36話 夢見てんじゃねぇよ。
36話 夢見てんじゃねぇよ。
センが渇望していた神器。
『アスクレピオスの杖』
この杖の効果に関しては、17番から聞いているので、説明書を見なくとも理解できている。
というか、だからこそ、最初にこれを取りに来たのだ。
『アスクレピオスの杖』は、魔力消費なし・使用回数制限なしで、『蛇の慈悲』という高位魔法が使い放題になるという、えげつない神器。

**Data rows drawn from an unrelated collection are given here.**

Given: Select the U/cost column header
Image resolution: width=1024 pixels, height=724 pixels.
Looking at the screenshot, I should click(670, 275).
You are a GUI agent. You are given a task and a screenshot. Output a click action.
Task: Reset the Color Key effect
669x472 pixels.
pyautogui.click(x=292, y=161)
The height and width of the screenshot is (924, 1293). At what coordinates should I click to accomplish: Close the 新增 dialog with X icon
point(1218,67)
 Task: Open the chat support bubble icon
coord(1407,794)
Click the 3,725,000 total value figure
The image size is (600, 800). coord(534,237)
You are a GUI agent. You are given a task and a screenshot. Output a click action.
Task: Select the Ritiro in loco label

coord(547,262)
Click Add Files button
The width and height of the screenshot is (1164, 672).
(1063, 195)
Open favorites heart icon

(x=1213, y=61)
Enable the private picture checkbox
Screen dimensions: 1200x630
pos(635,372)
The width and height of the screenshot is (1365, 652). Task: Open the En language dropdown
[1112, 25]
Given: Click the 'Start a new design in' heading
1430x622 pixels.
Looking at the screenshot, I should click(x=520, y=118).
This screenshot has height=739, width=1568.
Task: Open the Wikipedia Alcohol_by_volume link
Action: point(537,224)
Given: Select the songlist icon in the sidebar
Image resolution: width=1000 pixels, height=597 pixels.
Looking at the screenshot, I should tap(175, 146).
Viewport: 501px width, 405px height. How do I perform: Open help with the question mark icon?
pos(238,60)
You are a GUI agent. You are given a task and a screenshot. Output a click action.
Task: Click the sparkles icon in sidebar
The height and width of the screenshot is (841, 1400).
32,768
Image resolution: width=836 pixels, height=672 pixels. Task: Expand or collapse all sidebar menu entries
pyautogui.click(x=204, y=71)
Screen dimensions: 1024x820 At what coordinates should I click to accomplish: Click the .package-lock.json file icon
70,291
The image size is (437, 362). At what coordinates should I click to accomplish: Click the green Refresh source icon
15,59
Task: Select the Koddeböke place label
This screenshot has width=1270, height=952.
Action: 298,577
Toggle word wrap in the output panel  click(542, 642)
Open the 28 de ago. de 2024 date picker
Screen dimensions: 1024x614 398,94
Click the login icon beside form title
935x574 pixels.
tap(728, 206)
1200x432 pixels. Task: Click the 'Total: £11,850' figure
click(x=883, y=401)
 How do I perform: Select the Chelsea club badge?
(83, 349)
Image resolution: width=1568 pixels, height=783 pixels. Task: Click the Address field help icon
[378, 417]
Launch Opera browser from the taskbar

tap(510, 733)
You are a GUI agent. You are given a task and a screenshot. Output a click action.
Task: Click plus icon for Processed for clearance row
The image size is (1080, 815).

ちなみに、『蛇の慈悲』は『発動してから9分間ほど動けなくなるが、どんなケガ・病気・疲労も完全回復する上、超回復性能も極大アップする』というバグったような魔法。
「これがあれば、もっとイカれた修行ができる。無限の仙豆を手に入れたようなもの」
と、そこで、黒猫の99番が、
「……17番……」
と、声をかけてきた。
センが視線を送ると、
「……助けてもらったこと……まずは礼を言う。ただ……もう、私を庇わないでほしい。あなたと私では……命の価値が違い過ぎる。あなたは、今後、きっと、大きなことを成し遂げる。ゼンドートがどうとか、そんな小さなことじゃなく……宇宙規模の、もっと大きな……」
「お前がどう思うかは勝手だが、それと同じように、俺がどうするかは俺が勝手に決める。お前の言葉ごときで、俺が言動を制限するなんてありえねぇ。夢見てんじゃねぇよ」
「……くっ……で、では、せめて……もっと自分を大事にしてほしい。あなたは……自分を蔑ろにしすぎているように思う」
「勘違いも甚だしい。俺は、誰よりもワガママに生きているさ」
「あ、あなたはっ――」
「うるせぇ。時間の無駄だ」
ピシャリと、99番を黙らせてから、
センは、
「それより、さっさと次のダンジョンに向かうぞ」
「はっ?! まさか、今から、別のダンジョンに挑むつもり?! そんなボロボロの状態で?!」
「当然だ。今夜中に、全部で5つクリアする予定。よって、ダラダラ喋っているヒマはない」
「5……っ」
「ちなみに、今は『アスクレピオスの杖』は使わない。なぜか。まだまだ全然動けるからだ。雑に9分間も時間を無駄にすることは出来ない。それに、極限状態を維持した方が、シナプスの華が萌ゆる。俺は今夜中に、たるんだ細胞の全部を入れ替える」
「……」
センの言葉に、99番がビビリ散らかしていると、
そこで、
近くの地面の一部、直径1メートル分ぐらいが、パァっと淡く光り出した。
ゼ○ダの伝説のボス部屋と同じシステム。